O Brasil é o país da diversidade e da contradição. Na mesma proporção agigantada em que a população se mostra como resultado de um grande caldeirão de miscigenação étnica e cultural pouco comum, demonstra por outro lado uma enorme apatia política. E se por um lado quem exerce ofício político trabalha em média três dias por semana e ainda recebe salário, e que somando todas as gratificações, auxílios e regalias chegam a tornar-se altíssimos, quem dá aula nos municípios não chega a receber o teto salarial, a categoria policial que sai as ruas não tem condições de exercer um trabalho digno e grande parte dos centros médicos públicos padecem. Enquanto os mais pobres pagam tributos maiores do que podem, os milionários se quer recolhem o Imposto sobre Grande Fortunas previsto na Constituição Federal. 

Se por um lado a polícia ameaça e prolifera um ambiente violento de guerra as drogas, por outro, violentam a camada da sociedade da qual eles também fazem parte, reprimindo seus semelhantes para proteger o patrimônio dos ricos. Na prática o que tem acontecido é uma guerra contra a pobreza onde só quem não tem dinheiro cai atrás das grades ou passa por constrangimentos desnecessários, não apenas em relação a defasada tipificação penal de drogas no Brasil, mas contra toda uma camada social e assalariada. Quem olha um país assim tão grande territorialmente e tão rico em recursos naturais, não é capaz de imaginar a pequenez do pensamento político e cultural que predomina e exerce o controle do aparato político estatal. Infelizmente ainda vivemos num típico cenário de faroeste caboclo em que quem é inteligente faz por onde e fica rico do melhor jeito que consegue.

Há ainda um velho e persistente ranço de intolerância que se manifesta sob discursos racistas, preconceituosos, machistas, reflexo de uma elite burra e atrasada. Um discurso repressor e de tom conservador que ignora o fato de que toda família brasileira que se preze, tem alguém que se encaixa no perfil das minorias exploradas e violadas.

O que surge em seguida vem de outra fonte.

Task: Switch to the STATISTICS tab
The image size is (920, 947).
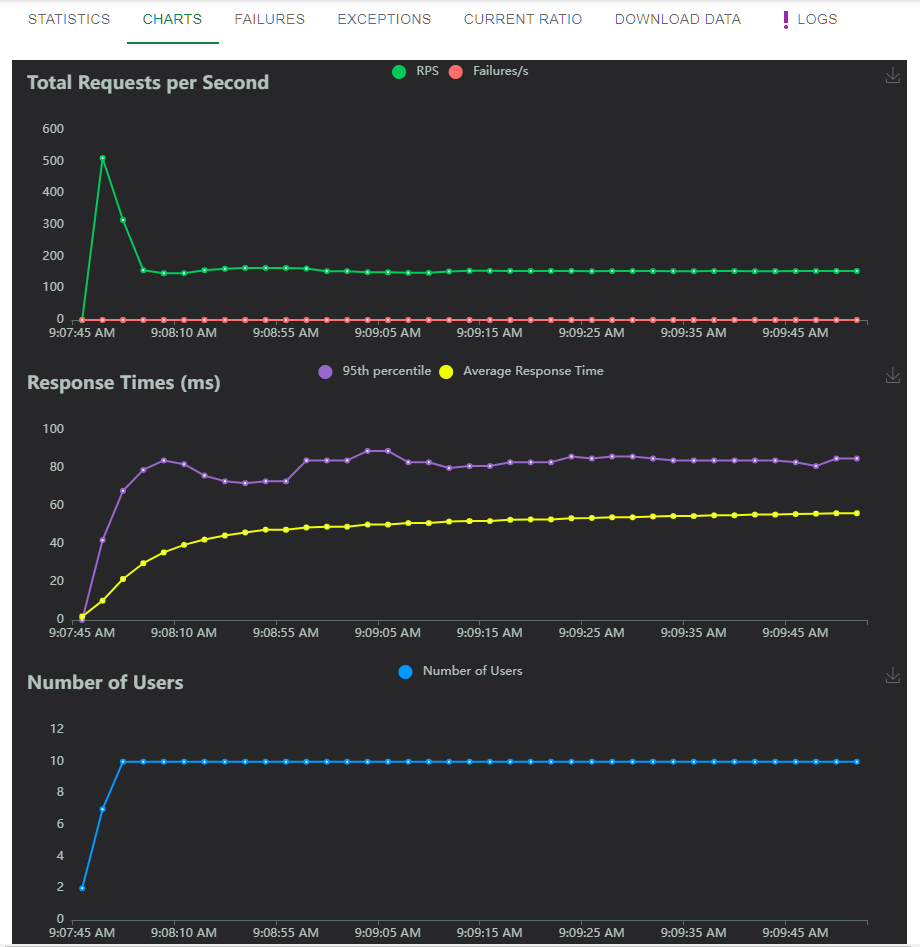Action: [x=68, y=19]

Uma terra em que celebridades não fazem arte, atores só encenam grandes marcas, cantores tem medo de perder a popularidade, juízes não fazem justiça, políticos não administram o bem público, jornais não informam a verdade, em que existe uma educação limitada e limitadora ensinada.    

Se por um lado a sociedade brasileira acolhe e vende o discurso da igualdade de direitos, dos direitos humanos, ao meio ambiente, a diferença que seja, por outro está mergulhada na hipocrisia de tapar o sol com a peneira e discutir a marginalização de forma marginal propositalmente. Nunca nenhum benefício social foi disponibilizado ao povo sem que houvesse enfrentamentos, resistência e dialogo, mesmo quando militantes puderam assumir o poder, nunca nada foi realmente feito com interesse no benefício popular. Parece já ter sido naturalizado de forma tão profunda e inerente na mentalidade dos brasileiros a ideia de que planejar, executar e avaliar é balela que no final qualquer gambiarra serve.

As paisagens naturais e as belezas tropicais parecem ter causado um atrofiamento mental que sempre legitima o discurso conquistador de quem faz o que quer e porque está feito, não pode mais ser desfeito. Um lugar em que respeitar a ignorância e ser cúmplice do desrespeito se tornou traço cultural, forma de pensar, brincadeira normal que faz todo mundo calar a boca ou sorrir abertamente. Apesar de ser reconhecido como um país rico, entre as dez maiores economias do mundo, o Brasil só será capaz de ser desenvolvido e plenamente rico, quando deixar de fingir acreditar no que fala e manter a coerência com seu discurso; aprender a confiar no seu povo e parar de servir como capitania das elites capturadas pela sua própria vontade de ocupar o papel dos colonizadores.